*Task goal*:
Answer these questions using the blog text below.
1. Whose new website is trulyawfulstuff.com?
2. What is the name of the co-worker who worked on the van?
3. Which pitcher does the writer call the number one pitching pick?

Top of Text segment

Friday, April 06, 2007

Oscar The Grouch Drives A Van

Have you taken a look at Keith Lowell Jensen's new website, trulyawfulstuff.com?

As usual, from this great mind of I Can't Believe It's Not Comedy, he slays me over and over.

While the awful stuff referenced is more of the 'awfully tacky' variety, I came across something I find disturbingly awful today.  

The company I work for has an automotive glass division. My co-worker had the pleasure of working on this van today.

The first picture here doesn't show quite the magnitude of this fellow's cigarette ash collection in the step next to the driver's seat, but if you look close, you can make out a soft drink lid being engulfed within.



The next picture shows (and again, I must stress that these pictures just don't do the scene justice) our clean living friend's collection of dispensed coffee in poker cups (the paper cups are adorned with a 'hand' of poker) an endless array of empty McDonald's bags, and various other forms of refuse sharing the cabin of the van.



Here, another view from the front to the back, with my jovial co-worker Sal (the lucky guy working on the van) waving enthusiastically (with latex gloves on, naturally).



And lastly, a view from Sal's vantage point from the last photo. the 'Rags In A Box' seem to keep the trash from impeding the use of the rear of the van which, although not evidenced by this photo, was covered in leaves and other earth derived debris.

If you look closely to the left, and past the glare of the window, you'll see a bulging green garbage bag.

My theory is that he knew someone would be working on his van, so he decided to tidy up a bit.



Anyone who knows me, even remotely, will have no trouble believing that when the van was first brought to my attention, I immediately began gagging and dry heaving, much to all of my co-workers' delight.

I wonder what the bucket's for.

Click the photos for a larger view.

Can You Live This Fantasy Life?

My fantasy baseball team is a lot of fun, although I'm getting killed in the pitching stats.

I was too late adding Gil Meche on Monday after Loaiza was finally put on the 15 day DL, and of course Meche turned in a monstrous day, pitching seven innings and giving up only one earned run.

Ted was really the one that turned me on to the guy on draft day, and I'd been chomping at the bit to pick him up after Loaiza didn't make his start against the River Cats last Thursday.

A.J. Burnett's 27.0 ERA, along with Justin Duchscherer and Derek Lowe each sporting a 13.5 average, made Joe Borowski's 9.0 average not seem so bad. Thankfully, my number one pitching pick. Daisuke Matsuzaka, pitched a beautiful seven innings, Armando Benitez picked up his first save, and the afforementioned Duchscherer picked up a win tonight. My pitching staff might actually be coming around.

Bottom of Text segment
Top of Provided data

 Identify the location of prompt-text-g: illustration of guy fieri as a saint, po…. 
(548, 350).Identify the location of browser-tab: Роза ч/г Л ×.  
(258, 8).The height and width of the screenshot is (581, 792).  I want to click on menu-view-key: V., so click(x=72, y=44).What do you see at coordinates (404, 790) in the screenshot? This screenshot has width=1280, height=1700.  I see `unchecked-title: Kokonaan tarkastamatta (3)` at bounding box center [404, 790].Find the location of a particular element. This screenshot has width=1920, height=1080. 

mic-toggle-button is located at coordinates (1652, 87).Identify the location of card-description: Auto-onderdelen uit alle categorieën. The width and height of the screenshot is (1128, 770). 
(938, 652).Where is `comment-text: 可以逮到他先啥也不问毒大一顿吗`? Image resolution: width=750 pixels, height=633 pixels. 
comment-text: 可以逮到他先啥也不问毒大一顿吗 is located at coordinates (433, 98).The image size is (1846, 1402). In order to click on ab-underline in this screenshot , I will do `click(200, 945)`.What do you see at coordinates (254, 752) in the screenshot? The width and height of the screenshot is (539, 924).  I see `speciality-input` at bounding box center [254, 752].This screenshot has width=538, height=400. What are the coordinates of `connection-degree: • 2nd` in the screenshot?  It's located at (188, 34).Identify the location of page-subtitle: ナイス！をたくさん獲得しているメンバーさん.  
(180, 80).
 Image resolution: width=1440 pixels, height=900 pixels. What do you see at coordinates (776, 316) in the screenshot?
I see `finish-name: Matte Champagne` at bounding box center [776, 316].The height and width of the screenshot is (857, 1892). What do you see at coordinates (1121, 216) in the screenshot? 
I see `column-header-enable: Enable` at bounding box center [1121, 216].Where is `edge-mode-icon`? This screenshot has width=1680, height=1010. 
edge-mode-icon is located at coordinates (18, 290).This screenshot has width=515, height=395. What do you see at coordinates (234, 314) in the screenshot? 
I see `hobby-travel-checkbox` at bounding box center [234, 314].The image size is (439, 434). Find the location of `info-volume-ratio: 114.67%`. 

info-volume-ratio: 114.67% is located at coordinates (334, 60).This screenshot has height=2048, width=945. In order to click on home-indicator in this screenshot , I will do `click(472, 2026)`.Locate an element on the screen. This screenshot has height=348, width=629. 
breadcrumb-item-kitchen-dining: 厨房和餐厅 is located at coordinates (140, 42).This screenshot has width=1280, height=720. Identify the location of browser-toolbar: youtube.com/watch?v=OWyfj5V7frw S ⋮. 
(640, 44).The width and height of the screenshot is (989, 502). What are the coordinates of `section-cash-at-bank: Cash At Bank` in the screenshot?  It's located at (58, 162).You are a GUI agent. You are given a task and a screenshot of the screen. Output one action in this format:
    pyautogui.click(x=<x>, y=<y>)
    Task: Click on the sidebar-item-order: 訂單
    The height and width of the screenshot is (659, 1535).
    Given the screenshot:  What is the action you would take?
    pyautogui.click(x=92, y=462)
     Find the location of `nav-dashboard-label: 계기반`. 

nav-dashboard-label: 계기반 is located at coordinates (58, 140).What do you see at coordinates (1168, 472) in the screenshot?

Bottom of Provided data

*Result of this task*:
1. Keith Lowell Jensen's.
2. Sal.
3. Daisuke Matsuzaka.